= What is being asked =
Repeat each entry below exactly as it stands.

(Collected data entries)
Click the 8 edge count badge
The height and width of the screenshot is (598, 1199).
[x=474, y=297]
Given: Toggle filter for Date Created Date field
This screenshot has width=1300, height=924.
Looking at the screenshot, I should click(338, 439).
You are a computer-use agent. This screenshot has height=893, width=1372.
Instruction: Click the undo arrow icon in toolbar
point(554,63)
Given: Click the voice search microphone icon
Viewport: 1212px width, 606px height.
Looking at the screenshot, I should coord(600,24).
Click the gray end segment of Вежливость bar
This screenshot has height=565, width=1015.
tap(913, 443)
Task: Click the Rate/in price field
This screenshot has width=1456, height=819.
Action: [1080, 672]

= Answer space =
Click the 8 edge count badge
The height and width of the screenshot is (598, 1199).
[x=474, y=297]
Given: Toggle filter for Date Created Date field
This screenshot has width=1300, height=924.
Looking at the screenshot, I should click(338, 439).
You are a computer-use agent. This screenshot has height=893, width=1372.
Instruction: Click the undo arrow icon in toolbar
point(554,63)
Given: Click the voice search microphone icon
Viewport: 1212px width, 606px height.
Looking at the screenshot, I should coord(600,24).
Click the gray end segment of Вежливость bar
This screenshot has height=565, width=1015.
tap(913, 443)
Task: Click the Rate/in price field
This screenshot has width=1456, height=819.
Action: [1080, 672]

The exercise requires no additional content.